GaN Based Front-End MMIC for X-Band TR Modules

Abstract

Recent development in radars systems has shifted away the trend from mechanical dish antenna to multifunctional active electronically steered arrays (AESA). An AESA radar consists of an array of antenna elements each connected to a Transmit/Receive (T/R) module. Each T/R module consists of a phase shifter, digitally controlled attenuator, high power amplifier in transmit chain, switching circuitry and a low noise amplifier in receiver chain. Recent development in phased array systems require all of these components to be integrated on a single chip to provide a compact, reliable and cost effective T/R solution. Current T/R design trend focuses on two chip solution of T/R module which integrates core-ship with single chip front-end MMIC. High level integration of key front-end components, a Single Pole Double Throw (SPDT) T/R switch, High Power Amplifier (HPA) and Low Noise Amplifier (LNA), is required which can offer high output power in a small area. The integrated chip solution requires wideband operation and at the same time needs to offer low noise performance in the receiver chain.

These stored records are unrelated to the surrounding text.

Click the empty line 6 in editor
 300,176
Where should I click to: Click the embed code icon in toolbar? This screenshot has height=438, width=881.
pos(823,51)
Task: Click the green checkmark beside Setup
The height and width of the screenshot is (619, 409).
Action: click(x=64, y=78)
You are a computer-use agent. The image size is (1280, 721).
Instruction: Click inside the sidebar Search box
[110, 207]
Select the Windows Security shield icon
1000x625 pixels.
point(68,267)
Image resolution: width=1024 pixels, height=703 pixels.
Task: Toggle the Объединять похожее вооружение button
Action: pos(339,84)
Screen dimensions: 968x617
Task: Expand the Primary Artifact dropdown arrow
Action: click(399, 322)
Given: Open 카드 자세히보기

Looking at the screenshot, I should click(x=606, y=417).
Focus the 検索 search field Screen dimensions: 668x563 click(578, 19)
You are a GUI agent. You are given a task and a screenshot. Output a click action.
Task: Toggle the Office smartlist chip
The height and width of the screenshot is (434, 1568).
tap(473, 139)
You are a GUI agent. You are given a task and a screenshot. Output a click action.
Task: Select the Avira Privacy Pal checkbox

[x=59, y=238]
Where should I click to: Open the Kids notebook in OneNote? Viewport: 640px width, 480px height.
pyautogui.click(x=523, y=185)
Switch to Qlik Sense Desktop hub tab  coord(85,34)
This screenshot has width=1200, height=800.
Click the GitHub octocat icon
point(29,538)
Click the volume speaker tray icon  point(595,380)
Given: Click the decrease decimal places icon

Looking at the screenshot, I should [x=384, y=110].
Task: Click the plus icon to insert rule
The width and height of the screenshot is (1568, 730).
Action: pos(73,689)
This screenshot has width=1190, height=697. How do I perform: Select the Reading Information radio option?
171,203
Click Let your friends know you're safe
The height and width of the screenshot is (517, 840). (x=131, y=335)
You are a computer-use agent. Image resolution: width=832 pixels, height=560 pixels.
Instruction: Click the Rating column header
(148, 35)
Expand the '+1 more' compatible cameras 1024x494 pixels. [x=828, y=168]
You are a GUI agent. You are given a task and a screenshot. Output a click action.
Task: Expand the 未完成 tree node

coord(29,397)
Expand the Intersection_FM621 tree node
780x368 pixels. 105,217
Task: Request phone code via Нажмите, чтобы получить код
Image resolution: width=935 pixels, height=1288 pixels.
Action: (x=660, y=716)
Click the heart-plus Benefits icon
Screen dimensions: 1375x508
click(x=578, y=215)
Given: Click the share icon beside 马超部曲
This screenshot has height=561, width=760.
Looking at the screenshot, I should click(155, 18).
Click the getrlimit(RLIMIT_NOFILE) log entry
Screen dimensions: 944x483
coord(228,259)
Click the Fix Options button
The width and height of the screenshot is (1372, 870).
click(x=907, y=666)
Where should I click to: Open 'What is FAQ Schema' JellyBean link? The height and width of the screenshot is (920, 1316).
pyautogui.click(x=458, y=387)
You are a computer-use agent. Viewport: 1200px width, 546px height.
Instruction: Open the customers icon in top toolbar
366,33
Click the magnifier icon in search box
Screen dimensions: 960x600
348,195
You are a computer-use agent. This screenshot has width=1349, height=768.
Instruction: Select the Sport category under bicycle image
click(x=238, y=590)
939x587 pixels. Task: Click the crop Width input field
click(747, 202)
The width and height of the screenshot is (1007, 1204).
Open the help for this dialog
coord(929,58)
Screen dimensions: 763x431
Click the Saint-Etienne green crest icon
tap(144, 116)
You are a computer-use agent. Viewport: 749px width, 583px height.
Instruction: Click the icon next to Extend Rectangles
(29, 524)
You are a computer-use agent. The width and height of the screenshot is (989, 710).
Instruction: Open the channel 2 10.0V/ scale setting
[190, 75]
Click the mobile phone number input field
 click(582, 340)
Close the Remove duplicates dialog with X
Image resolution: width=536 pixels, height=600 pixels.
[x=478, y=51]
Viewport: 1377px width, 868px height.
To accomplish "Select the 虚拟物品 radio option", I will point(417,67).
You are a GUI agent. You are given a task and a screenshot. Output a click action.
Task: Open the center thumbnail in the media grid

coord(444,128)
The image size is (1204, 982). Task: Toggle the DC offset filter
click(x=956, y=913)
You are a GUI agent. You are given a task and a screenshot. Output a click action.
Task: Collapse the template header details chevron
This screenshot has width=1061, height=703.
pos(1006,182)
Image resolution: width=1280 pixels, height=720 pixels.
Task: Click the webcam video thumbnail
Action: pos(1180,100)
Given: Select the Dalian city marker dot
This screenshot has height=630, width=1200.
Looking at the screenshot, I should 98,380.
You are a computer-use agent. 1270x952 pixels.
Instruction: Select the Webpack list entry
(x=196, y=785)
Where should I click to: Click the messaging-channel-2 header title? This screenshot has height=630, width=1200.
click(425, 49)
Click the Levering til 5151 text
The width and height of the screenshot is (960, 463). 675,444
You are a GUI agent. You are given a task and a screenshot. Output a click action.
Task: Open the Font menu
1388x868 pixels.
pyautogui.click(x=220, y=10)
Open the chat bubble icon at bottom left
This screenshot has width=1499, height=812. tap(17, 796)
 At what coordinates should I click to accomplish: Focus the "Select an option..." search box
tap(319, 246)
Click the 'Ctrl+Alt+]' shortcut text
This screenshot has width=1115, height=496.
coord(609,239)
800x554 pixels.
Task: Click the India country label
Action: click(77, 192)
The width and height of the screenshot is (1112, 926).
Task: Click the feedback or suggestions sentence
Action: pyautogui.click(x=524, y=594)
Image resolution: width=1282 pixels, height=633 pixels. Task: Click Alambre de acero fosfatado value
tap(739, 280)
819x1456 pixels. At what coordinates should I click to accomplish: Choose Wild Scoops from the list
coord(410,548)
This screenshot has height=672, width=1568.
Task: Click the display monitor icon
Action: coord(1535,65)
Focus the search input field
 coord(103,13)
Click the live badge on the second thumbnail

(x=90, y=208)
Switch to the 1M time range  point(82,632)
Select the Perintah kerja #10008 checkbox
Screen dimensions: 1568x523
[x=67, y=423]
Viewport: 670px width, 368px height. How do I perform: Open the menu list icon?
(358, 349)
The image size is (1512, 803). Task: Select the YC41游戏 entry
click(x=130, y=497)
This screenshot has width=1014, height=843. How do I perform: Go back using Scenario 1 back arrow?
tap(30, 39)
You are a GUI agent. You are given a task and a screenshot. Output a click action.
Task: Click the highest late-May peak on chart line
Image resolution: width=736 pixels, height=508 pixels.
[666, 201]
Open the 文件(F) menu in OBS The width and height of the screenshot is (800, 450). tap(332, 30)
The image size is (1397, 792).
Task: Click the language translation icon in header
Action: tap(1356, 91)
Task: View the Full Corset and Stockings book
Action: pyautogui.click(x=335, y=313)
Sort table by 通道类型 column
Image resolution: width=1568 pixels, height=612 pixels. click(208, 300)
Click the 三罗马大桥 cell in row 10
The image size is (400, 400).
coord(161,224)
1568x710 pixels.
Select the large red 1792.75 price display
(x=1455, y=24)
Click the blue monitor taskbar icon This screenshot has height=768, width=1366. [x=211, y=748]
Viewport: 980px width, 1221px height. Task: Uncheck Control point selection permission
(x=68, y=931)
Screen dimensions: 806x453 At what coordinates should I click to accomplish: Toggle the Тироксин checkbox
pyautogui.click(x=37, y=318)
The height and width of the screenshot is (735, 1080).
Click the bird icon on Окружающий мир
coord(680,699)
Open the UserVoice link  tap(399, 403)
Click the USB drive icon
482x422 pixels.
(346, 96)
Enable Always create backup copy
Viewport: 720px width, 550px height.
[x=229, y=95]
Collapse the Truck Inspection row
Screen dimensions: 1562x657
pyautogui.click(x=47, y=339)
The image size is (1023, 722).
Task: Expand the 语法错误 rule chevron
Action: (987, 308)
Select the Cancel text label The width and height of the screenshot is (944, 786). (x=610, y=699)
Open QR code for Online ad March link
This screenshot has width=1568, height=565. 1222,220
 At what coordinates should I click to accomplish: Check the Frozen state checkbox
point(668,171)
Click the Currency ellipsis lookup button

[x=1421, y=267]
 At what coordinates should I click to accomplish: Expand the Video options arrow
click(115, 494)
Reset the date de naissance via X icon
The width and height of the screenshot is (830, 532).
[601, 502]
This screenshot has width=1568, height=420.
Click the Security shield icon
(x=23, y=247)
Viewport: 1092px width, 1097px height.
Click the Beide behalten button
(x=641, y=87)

GaN Monolithic Microwave Integrated Circuit (MMIC) technology is being considered as an optimum solution which offers single chip integration of key front-end components of T/R modules for phased arrays in a small chip area. The design of GaN based front-end MMIC for T/R modules is an ideal solution to reduce size, weight, power and cost (SWAP-C) of T/R modules. The work on this thesis will focus on the design of 10 W fully integrated front-end MMIC for X-Band T/R modules. The designed MMIC will comprise of a SPDT T/R switch, HPA in the transmitter chain and a LNA in the receiver chain. The aim of this design is to achieve transmit and receive gain of > 15 dB with > 25 % transmitter efficiency and < 3.2 dB of receiver noise figure. Required isolation between transmitter and receiver chain is aimed to achieve > 25 dB. GaN technology is widely known for its robustness hence the possibility to omit limiter in the receiver chain will be tested. The integration of SPDT switch, LNA and HPA will provide a way to ease design complexity for a T/R module in AESA radars providing a two chip solution i.e. a core-chip along with a GaN front-end MMIC to make T/R module design compact, efficient and small.